The brightest minds in Silicon Valley work 24/7 to disrupt existing systems and industries. No one can argue that Uber and Lyft haven’t fundamentally altered transportation, that AirBnB hasn’t changed the way we travel, or that Netflix hasn’t rendered brick and mortar video rental stores obsolete. Can those same minds harness the innovative energy of the region to make it easier for regulated industries to comply with state and federal laws? At least one Silicon Valley company thinks so, and is exploring new ways to marry its technological expertise with its compliance obligations.

Zenefits, a San Francisco company valued at $4.5 billion, aimed to disrupt the health insurance and Human Resources market by providing small businesses with, among other things, health care brokerage services. The company recently found itself in hot water after BuzzFeed News revealed that the company failed to ensure that those of its employees acting as health insurance brokers were licensed to do so. Because Zenefits operated in all 50 states, it routinely had brokers assigned to projects for clients in states in which those brokers weren’t licensed to sell health insurance. Further reporting revealed that the company even created a special software program that let employees in California skip the mandatory 52 hour training sessions required for state certification. The ensuing scandal led to the resignation of the company’s CEO in February of this year and a leadership shake-up across the company.

The new Zenefits team faced their compliance problems head on. Redemption began with a comprehensive internal investigation, the results of which were reported to all 50 states, but perhaps the most lasting impact of this compliance failure will be an embrace of technology to provide a long-term solution to regulatory headaches.

In late June, Zenefits announced that it had developed an app that can verify each broker’s licensure status and will direct accounts to only those brokers able to sell products in the relevant jurisdiction.

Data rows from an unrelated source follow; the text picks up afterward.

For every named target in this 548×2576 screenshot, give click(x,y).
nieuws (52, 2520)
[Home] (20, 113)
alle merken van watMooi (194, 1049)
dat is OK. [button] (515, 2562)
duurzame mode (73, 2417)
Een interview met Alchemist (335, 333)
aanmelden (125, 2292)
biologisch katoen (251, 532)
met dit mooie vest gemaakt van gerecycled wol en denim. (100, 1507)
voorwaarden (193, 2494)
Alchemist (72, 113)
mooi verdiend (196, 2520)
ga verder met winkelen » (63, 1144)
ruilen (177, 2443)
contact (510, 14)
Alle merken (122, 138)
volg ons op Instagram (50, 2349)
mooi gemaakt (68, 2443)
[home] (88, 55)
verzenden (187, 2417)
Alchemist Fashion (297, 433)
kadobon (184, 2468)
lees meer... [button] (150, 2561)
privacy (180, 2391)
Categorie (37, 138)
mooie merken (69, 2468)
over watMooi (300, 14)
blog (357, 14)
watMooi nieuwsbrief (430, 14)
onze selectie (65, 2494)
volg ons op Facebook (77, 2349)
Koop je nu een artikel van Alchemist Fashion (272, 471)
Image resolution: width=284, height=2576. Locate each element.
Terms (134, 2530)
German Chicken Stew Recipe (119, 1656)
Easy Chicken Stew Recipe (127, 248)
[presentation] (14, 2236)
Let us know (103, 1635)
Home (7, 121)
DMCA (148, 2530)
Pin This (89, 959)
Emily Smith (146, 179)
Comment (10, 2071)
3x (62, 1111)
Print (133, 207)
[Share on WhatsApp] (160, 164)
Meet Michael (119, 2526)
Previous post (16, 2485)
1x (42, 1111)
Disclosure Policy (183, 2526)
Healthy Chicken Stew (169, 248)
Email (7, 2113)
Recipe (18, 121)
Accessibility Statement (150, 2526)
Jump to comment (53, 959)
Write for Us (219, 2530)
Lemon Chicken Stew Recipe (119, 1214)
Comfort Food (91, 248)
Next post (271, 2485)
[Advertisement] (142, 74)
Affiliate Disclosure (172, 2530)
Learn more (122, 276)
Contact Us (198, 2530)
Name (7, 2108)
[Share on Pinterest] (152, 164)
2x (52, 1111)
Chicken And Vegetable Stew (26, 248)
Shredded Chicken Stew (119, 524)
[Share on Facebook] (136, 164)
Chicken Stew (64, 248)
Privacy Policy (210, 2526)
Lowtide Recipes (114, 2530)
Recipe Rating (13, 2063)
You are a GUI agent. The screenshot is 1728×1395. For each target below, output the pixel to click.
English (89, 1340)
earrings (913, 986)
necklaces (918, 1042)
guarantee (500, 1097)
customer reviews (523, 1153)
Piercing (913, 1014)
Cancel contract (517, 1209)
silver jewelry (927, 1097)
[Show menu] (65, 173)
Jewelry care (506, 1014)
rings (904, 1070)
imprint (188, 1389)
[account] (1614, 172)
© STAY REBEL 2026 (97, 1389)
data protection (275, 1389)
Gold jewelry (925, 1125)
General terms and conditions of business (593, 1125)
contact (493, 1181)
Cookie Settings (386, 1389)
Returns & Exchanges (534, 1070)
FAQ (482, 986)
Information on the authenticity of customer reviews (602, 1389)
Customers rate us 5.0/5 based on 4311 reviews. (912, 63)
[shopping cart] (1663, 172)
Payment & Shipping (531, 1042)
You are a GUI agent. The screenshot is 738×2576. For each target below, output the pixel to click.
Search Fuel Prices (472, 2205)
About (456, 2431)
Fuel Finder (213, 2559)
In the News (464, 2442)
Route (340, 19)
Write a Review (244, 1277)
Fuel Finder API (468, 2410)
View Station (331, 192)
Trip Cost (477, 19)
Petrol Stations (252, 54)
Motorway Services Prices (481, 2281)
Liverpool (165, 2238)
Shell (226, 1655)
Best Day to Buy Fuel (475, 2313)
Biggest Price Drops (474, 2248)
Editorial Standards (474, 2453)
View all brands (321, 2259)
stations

The app not only assigns brokers to only those projects they can legally work on, but also, by verifying licensing statuses using the National Insurance Producer Registry database, confirms that a broker can work at all.

Zenefits’ app is an innovative solution to a widespread and complicated compliance problem. If technologies like this one prove successful, and as Silicon Valley aims to “disrupt” more and more regulated industries, this kind of innovation will play a larger and larger role in bolstering compliance with existing regimes.